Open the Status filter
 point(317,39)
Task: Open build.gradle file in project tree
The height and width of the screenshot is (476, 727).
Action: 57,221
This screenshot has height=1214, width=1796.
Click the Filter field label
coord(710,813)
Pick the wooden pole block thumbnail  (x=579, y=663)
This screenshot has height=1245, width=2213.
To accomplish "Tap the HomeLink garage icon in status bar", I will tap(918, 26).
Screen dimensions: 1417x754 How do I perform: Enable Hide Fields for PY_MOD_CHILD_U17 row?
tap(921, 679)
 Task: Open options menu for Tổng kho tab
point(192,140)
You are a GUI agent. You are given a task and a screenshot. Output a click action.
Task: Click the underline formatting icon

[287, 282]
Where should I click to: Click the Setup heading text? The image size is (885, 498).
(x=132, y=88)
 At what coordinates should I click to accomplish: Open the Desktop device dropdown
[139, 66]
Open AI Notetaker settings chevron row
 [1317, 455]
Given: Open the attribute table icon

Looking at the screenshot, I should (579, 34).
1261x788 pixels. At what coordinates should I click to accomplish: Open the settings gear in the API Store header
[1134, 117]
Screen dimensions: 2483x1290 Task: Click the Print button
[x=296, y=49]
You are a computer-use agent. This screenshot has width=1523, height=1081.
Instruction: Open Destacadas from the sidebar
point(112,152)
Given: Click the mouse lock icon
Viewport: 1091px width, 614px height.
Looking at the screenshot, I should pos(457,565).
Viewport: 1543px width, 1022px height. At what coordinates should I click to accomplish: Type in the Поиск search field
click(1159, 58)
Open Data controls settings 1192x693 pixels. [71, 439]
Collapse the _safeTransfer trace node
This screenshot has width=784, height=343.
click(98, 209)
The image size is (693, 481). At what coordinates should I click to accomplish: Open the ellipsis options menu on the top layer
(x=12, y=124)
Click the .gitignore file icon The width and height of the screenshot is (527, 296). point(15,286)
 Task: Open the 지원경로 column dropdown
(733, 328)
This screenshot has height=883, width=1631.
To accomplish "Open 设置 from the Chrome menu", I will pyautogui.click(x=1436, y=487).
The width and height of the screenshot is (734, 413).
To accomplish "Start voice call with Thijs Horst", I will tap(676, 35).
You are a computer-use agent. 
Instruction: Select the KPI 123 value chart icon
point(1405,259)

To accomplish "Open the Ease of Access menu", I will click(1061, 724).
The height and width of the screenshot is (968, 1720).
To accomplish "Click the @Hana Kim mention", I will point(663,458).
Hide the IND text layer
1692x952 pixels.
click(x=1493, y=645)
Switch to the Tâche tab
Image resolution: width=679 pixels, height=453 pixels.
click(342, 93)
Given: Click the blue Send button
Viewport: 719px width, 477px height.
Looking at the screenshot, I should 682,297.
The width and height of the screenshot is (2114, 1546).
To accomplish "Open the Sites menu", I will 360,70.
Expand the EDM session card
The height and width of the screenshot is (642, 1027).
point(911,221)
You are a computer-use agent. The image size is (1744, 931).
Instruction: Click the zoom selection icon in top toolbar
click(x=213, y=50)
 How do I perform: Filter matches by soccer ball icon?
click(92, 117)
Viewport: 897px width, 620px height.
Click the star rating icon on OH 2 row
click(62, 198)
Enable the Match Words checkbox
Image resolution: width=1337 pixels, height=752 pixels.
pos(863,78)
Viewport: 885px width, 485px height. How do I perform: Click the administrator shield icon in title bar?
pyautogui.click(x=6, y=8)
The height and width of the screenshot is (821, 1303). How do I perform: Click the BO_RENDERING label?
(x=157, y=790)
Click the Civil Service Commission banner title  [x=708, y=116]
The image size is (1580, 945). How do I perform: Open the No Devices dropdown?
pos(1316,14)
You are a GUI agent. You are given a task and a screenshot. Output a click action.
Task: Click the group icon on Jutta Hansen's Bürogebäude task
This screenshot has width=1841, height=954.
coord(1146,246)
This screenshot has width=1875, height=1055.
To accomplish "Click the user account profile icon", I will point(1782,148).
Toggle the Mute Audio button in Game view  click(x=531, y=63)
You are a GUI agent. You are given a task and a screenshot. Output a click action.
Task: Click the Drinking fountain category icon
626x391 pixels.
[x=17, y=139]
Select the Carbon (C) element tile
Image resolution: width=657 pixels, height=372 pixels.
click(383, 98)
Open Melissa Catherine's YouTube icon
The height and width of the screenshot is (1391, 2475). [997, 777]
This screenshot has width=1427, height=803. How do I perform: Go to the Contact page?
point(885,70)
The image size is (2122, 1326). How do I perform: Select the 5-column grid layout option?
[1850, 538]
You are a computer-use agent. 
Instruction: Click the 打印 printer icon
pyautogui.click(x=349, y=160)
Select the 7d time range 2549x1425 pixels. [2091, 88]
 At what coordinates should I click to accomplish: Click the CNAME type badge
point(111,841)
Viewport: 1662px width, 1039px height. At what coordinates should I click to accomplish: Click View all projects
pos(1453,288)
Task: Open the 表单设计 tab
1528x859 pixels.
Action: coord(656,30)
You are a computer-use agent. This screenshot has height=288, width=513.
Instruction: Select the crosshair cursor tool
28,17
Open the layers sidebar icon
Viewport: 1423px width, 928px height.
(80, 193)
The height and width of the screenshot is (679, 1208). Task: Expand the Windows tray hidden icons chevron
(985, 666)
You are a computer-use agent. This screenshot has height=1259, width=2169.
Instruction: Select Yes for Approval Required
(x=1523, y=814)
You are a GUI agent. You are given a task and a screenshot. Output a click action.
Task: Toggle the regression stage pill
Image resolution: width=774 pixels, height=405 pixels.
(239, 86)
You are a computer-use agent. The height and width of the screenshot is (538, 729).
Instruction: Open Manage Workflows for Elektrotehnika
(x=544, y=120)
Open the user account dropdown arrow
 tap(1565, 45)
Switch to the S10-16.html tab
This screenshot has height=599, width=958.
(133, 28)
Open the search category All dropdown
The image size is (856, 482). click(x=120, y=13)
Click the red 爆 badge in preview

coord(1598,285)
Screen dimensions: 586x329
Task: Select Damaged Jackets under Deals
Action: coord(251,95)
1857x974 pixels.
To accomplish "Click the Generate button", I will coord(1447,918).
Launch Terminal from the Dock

◆ ◆ ◆ ◆ ◆

### [To do]
Nothing in the records may be altered; restate them word for word.

### [Expected output]
Open the Status filter
 point(317,39)
Task: Open build.gradle file in project tree
The height and width of the screenshot is (476, 727).
Action: 57,221
This screenshot has height=1214, width=1796.
Click the Filter field label
coord(710,813)
Pick the wooden pole block thumbnail  (x=579, y=663)
This screenshot has height=1245, width=2213.
To accomplish "Tap the HomeLink garage icon in status bar", I will tap(918, 26).
Screen dimensions: 1417x754 How do I perform: Enable Hide Fields for PY_MOD_CHILD_U17 row?
tap(921, 679)
 Task: Open options menu for Tổng kho tab
point(192,140)
You are a GUI agent. You are given a task and a screenshot. Output a click action.
Task: Click the underline formatting icon

[287, 282]
Where should I click to: Click the Setup heading text? The image size is (885, 498).
(x=132, y=88)
 At what coordinates should I click to accomplish: Open the Desktop device dropdown
[139, 66]
Open AI Notetaker settings chevron row
 [1317, 455]
Given: Open the attribute table icon

Looking at the screenshot, I should (579, 34).
1261x788 pixels. At what coordinates should I click to accomplish: Open the settings gear in the API Store header
[1134, 117]
Screen dimensions: 2483x1290 Task: Click the Print button
[x=296, y=49]
You are a computer-use agent. This screenshot has width=1523, height=1081.
Instruction: Open Destacadas from the sidebar
point(112,152)
Given: Click the mouse lock icon
Viewport: 1091px width, 614px height.
Looking at the screenshot, I should pos(457,565).
Viewport: 1543px width, 1022px height. At what coordinates should I click to accomplish: Type in the Поиск search field
click(1159, 58)
Open Data controls settings 1192x693 pixels. [71, 439]
Collapse the _safeTransfer trace node
This screenshot has width=784, height=343.
click(98, 209)
The image size is (693, 481). At what coordinates should I click to accomplish: Open the ellipsis options menu on the top layer
(x=12, y=124)
Click the .gitignore file icon The width and height of the screenshot is (527, 296). point(15,286)
 Task: Open the 지원경로 column dropdown
(733, 328)
This screenshot has height=883, width=1631.
To accomplish "Open 设置 from the Chrome menu", I will pyautogui.click(x=1436, y=487).
The width and height of the screenshot is (734, 413).
To accomplish "Start voice call with Thijs Horst", I will tap(676, 35).
You are a computer-use agent. 
Instruction: Select the KPI 123 value chart icon
point(1405,259)

To accomplish "Open the Ease of Access menu", I will click(1061, 724).
The height and width of the screenshot is (968, 1720).
To accomplish "Click the @Hana Kim mention", I will point(663,458).
Hide the IND text layer
1692x952 pixels.
click(x=1493, y=645)
Switch to the Tâche tab
Image resolution: width=679 pixels, height=453 pixels.
click(342, 93)
Given: Click the blue Send button
Viewport: 719px width, 477px height.
Looking at the screenshot, I should 682,297.
The width and height of the screenshot is (2114, 1546).
To accomplish "Open the Sites menu", I will 360,70.
Expand the EDM session card
The height and width of the screenshot is (642, 1027).
point(911,221)
You are a computer-use agent. The image size is (1744, 931).
Instruction: Click the zoom selection icon in top toolbar
click(x=213, y=50)
 How do I perform: Filter matches by soccer ball icon?
click(92, 117)
Viewport: 897px width, 620px height.
Click the star rating icon on OH 2 row
click(62, 198)
Enable the Match Words checkbox
Image resolution: width=1337 pixels, height=752 pixels.
pos(863,78)
Viewport: 885px width, 485px height. How do I perform: Click the administrator shield icon in title bar?
pyautogui.click(x=6, y=8)
The height and width of the screenshot is (821, 1303). How do I perform: Click the BO_RENDERING label?
(x=157, y=790)
Click the Civil Service Commission banner title  [x=708, y=116]
The image size is (1580, 945). How do I perform: Open the No Devices dropdown?
pos(1316,14)
You are a GUI agent. You are given a task and a screenshot. Output a click action.
Task: Click the group icon on Jutta Hansen's Bürogebäude task
This screenshot has width=1841, height=954.
coord(1146,246)
This screenshot has width=1875, height=1055.
To accomplish "Click the user account profile icon", I will point(1782,148).
Toggle the Mute Audio button in Game view  click(x=531, y=63)
You are a GUI agent. You are given a task and a screenshot. Output a click action.
Task: Click the Drinking fountain category icon
626x391 pixels.
[x=17, y=139]
Select the Carbon (C) element tile
Image resolution: width=657 pixels, height=372 pixels.
click(383, 98)
Open Melissa Catherine's YouTube icon
The height and width of the screenshot is (1391, 2475). [997, 777]
This screenshot has width=1427, height=803. How do I perform: Go to the Contact page?
point(885,70)
The image size is (2122, 1326). How do I perform: Select the 5-column grid layout option?
[1850, 538]
You are a computer-use agent. 
Instruction: Click the 打印 printer icon
pyautogui.click(x=349, y=160)
Select the 7d time range 2549x1425 pixels. [2091, 88]
 At what coordinates should I click to accomplish: Click the CNAME type badge
point(111,841)
Viewport: 1662px width, 1039px height. At what coordinates should I click to accomplish: Click View all projects
pos(1453,288)
Task: Open the 表单设计 tab
1528x859 pixels.
Action: coord(656,30)
You are a computer-use agent. This screenshot has height=288, width=513.
Instruction: Select the crosshair cursor tool
28,17
Open the layers sidebar icon
Viewport: 1423px width, 928px height.
(80, 193)
The height and width of the screenshot is (679, 1208). Task: Expand the Windows tray hidden icons chevron
(985, 666)
You are a computer-use agent. This screenshot has height=1259, width=2169.
Instruction: Select Yes for Approval Required
(x=1523, y=814)
You are a GUI agent. You are given a task and a screenshot. Output a click action.
Task: Toggle the regression stage pill
Image resolution: width=774 pixels, height=405 pixels.
(239, 86)
You are a computer-use agent. The height and width of the screenshot is (538, 729).
Instruction: Open Manage Workflows for Elektrotehnika
(x=544, y=120)
Open the user account dropdown arrow
 tap(1565, 45)
Switch to the S10-16.html tab
This screenshot has height=599, width=958.
(133, 28)
Open the search category All dropdown
The image size is (856, 482). click(x=120, y=13)
Click the red 爆 badge in preview

coord(1598,285)
Screen dimensions: 586x329
Task: Select Damaged Jackets under Deals
Action: coord(251,95)
1857x974 pixels.
To accomplish "Click the Generate button", I will coord(1447,918).
Launch Terminal from the Dock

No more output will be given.